Down to the last line, write out the entries below exactly and omit all pictures.

Saved data entries
------------------------------------------------------------------------

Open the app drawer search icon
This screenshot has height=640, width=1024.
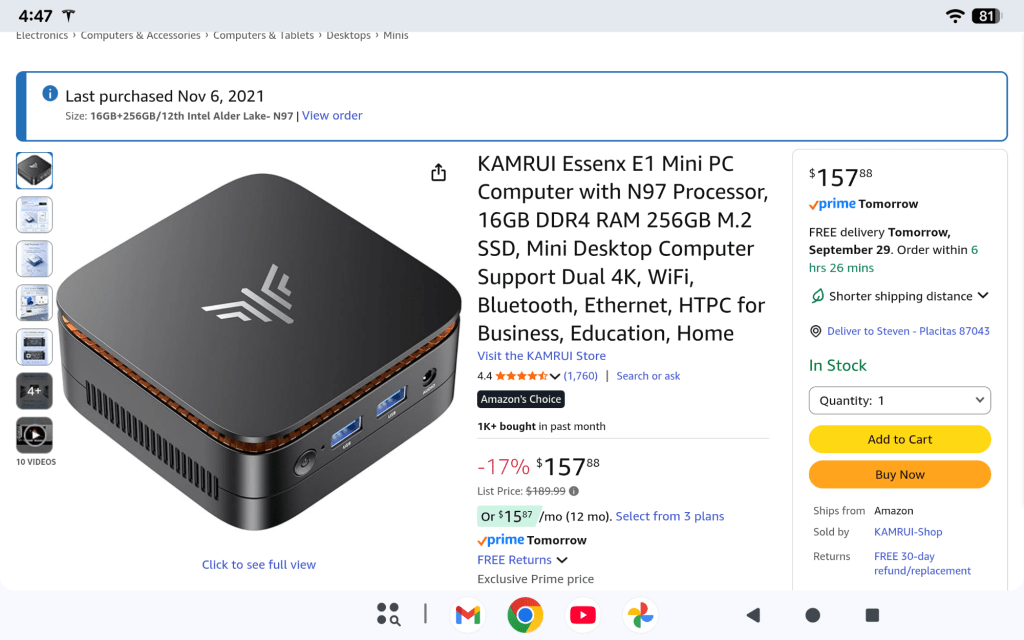point(389,615)
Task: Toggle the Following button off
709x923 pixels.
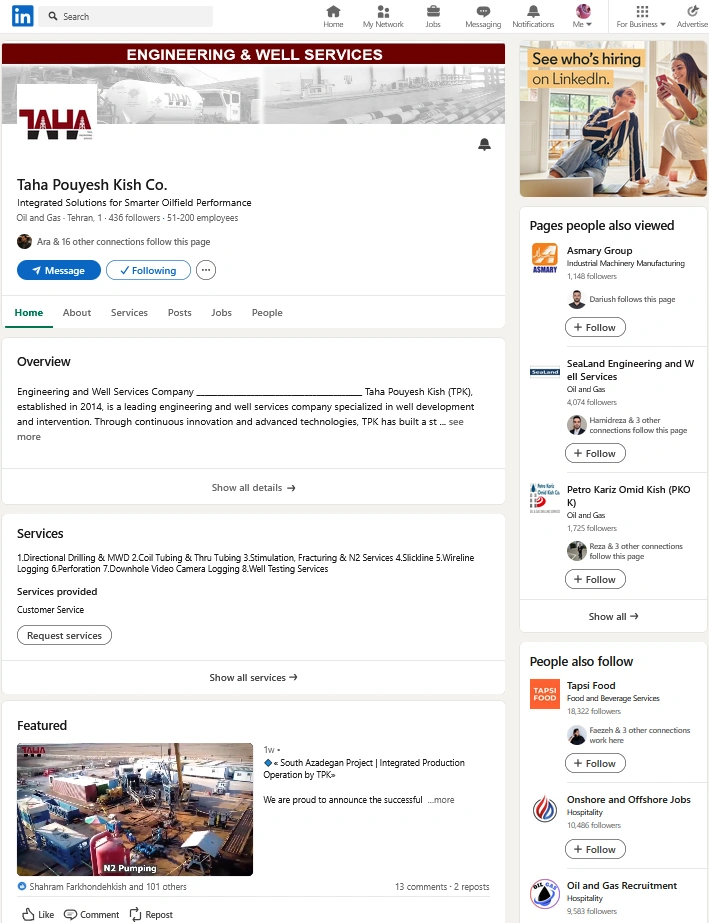Action: point(148,270)
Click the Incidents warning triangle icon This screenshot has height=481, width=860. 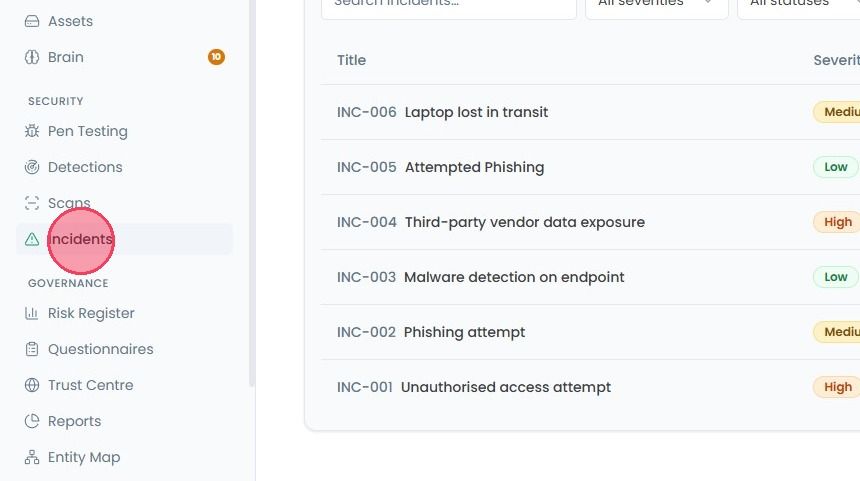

------------------------------------------------------------------------

• **Written reply**:
Open the app drawer search icon
This screenshot has height=640, width=1024.
point(389,615)
Task: Toggle the Following button off
709x923 pixels.
Action: point(148,270)
Click the Incidents warning triangle icon This screenshot has height=481, width=860. 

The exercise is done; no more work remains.